**Selected text**

▼

Basically I joined the ADAA for I can talk to people with the same health issue as me. I’ve had this issue since I was in my teens and soon I’ll be in my 40’s. I label myself as having an anxiety disorder with panic attacks and agoraphobia. I feel like my life sucks seeing people do the things I want to do, and I think to myself every day how I wish I was normal or feel normal, but I don’t know what normal is anymore. I’ve lived my life always worrying , thinking and feeling these anxiety that sometimes I wished I wasn’t here anymore (like not being born or sleep and never wake up). These anxiety makes me isolate myself from others ( and yes you’ve guessed it, I have no friends) but again is due to my fears of what if’s. What if I have a panic attack at the mall or work, what if I cry in front of others cause they don’t understand me, what if I pass out due to these anxiety. I don’t know who else to talk too. I live my life is secret...at home I’m always serious and sad, and outside smiling and happy, when inside my head plays the what if’s nonstop. So again just here to talk to others with similar issues as me and to see how do you cope with it.

▲

**Work task 1**
Render this sentence from the post about anxiety in Spanish: "I label myself as having an anxiety disorder with panic attacks and agoraphobia."
**Work task 2**
In the post about anxiety, since what stage of life has the writer had this health issue?
Rely only on the post about living with anxiety for the answers.

Data records:
▼

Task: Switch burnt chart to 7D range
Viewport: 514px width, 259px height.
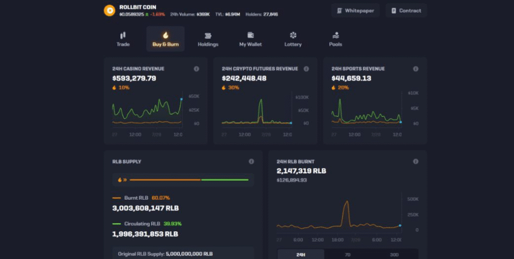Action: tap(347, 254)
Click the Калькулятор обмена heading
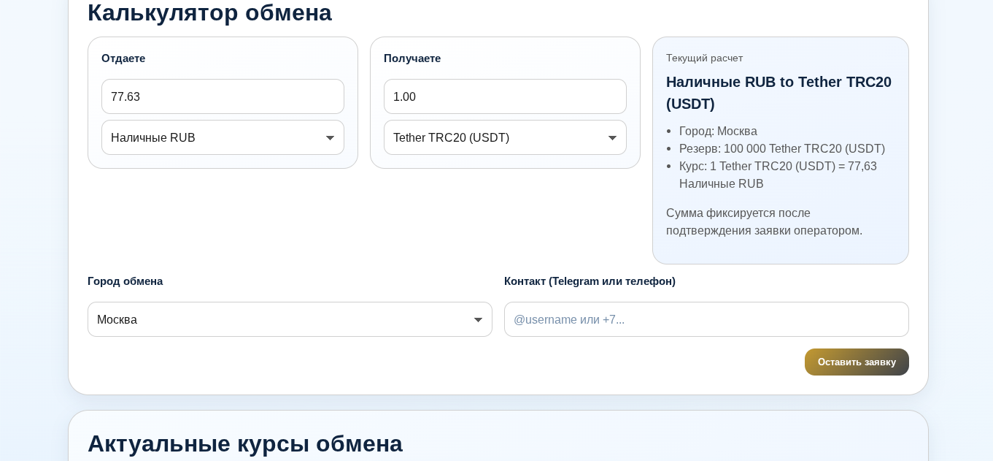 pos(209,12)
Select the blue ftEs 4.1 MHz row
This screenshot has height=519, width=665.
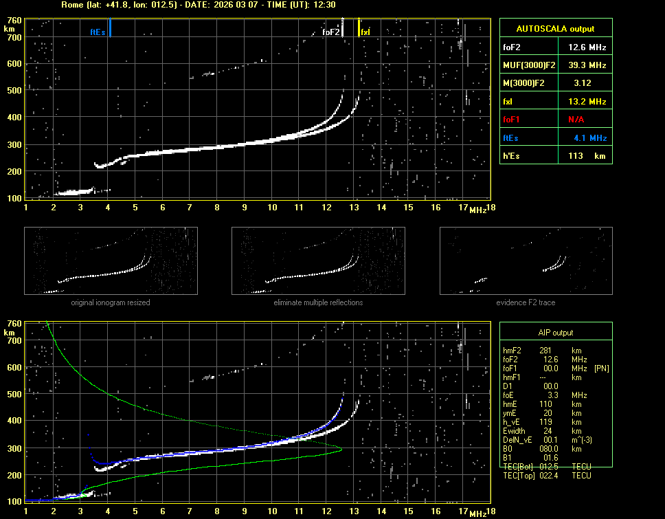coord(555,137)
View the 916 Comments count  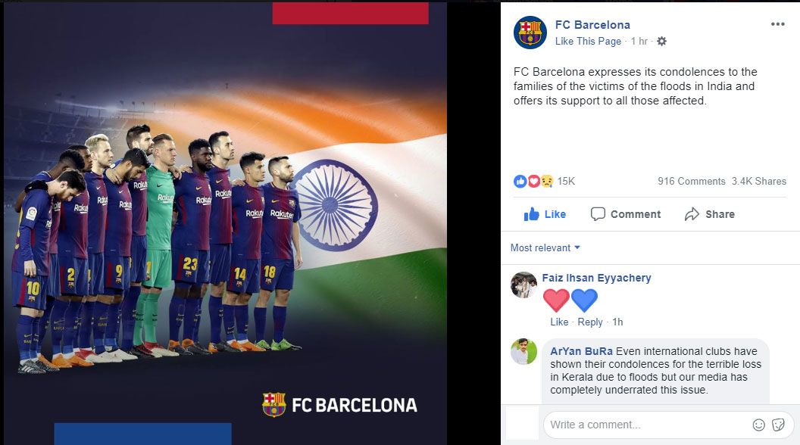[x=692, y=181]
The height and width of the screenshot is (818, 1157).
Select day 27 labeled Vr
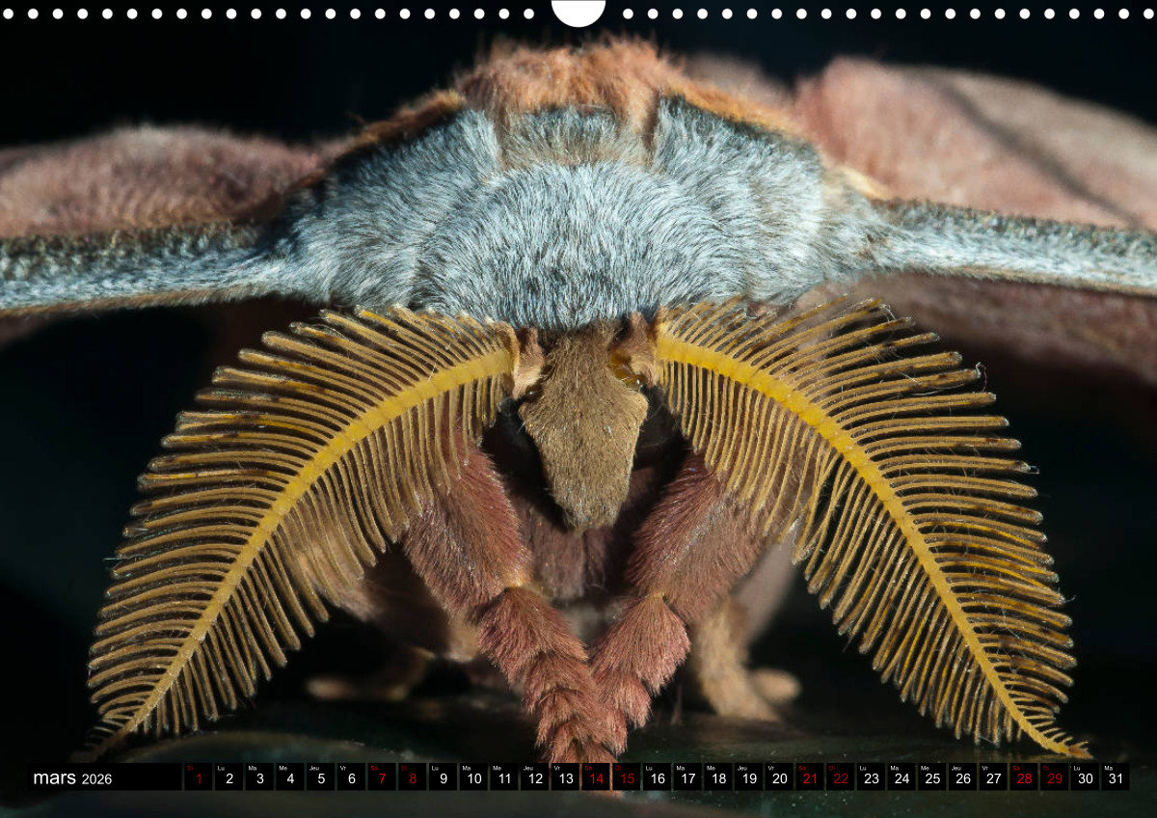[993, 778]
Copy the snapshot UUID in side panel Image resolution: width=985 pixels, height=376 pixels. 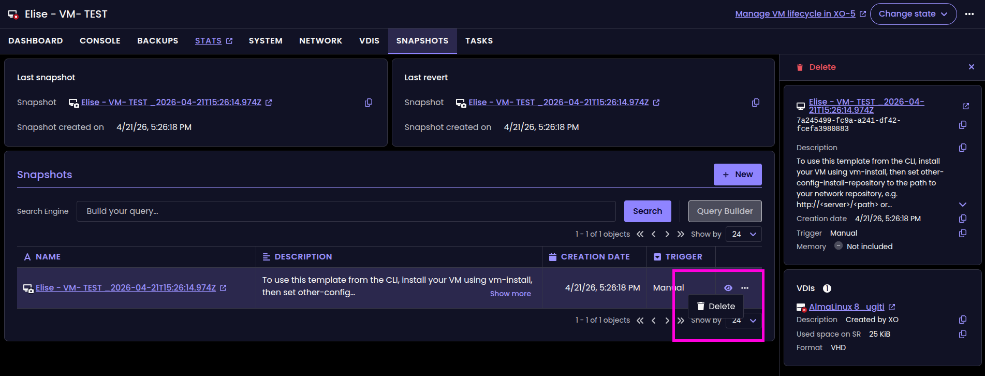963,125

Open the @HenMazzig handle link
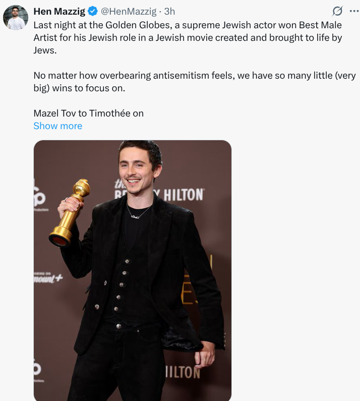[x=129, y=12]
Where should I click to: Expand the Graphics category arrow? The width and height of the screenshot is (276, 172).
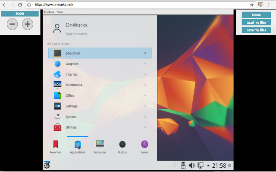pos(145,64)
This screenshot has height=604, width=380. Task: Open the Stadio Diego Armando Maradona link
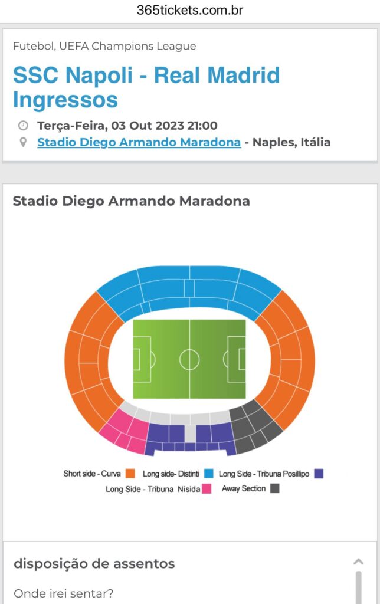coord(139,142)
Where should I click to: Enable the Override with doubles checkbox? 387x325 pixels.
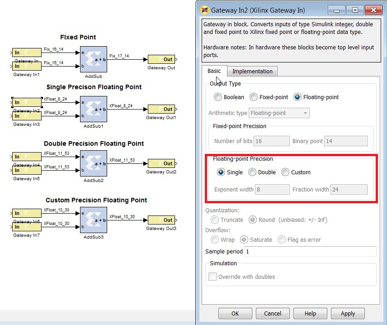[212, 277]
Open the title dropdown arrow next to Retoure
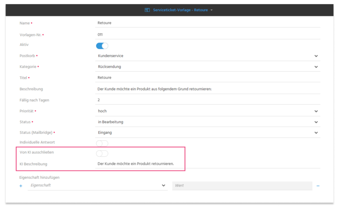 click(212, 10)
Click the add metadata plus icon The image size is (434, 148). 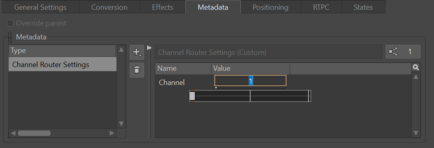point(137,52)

▲

**Written solution 1**
Me identifico como alguien que tiene un trastorno de ansiedad con ataques de pánico y agorafobia.

**Written solution 2**
Since the writer's teens.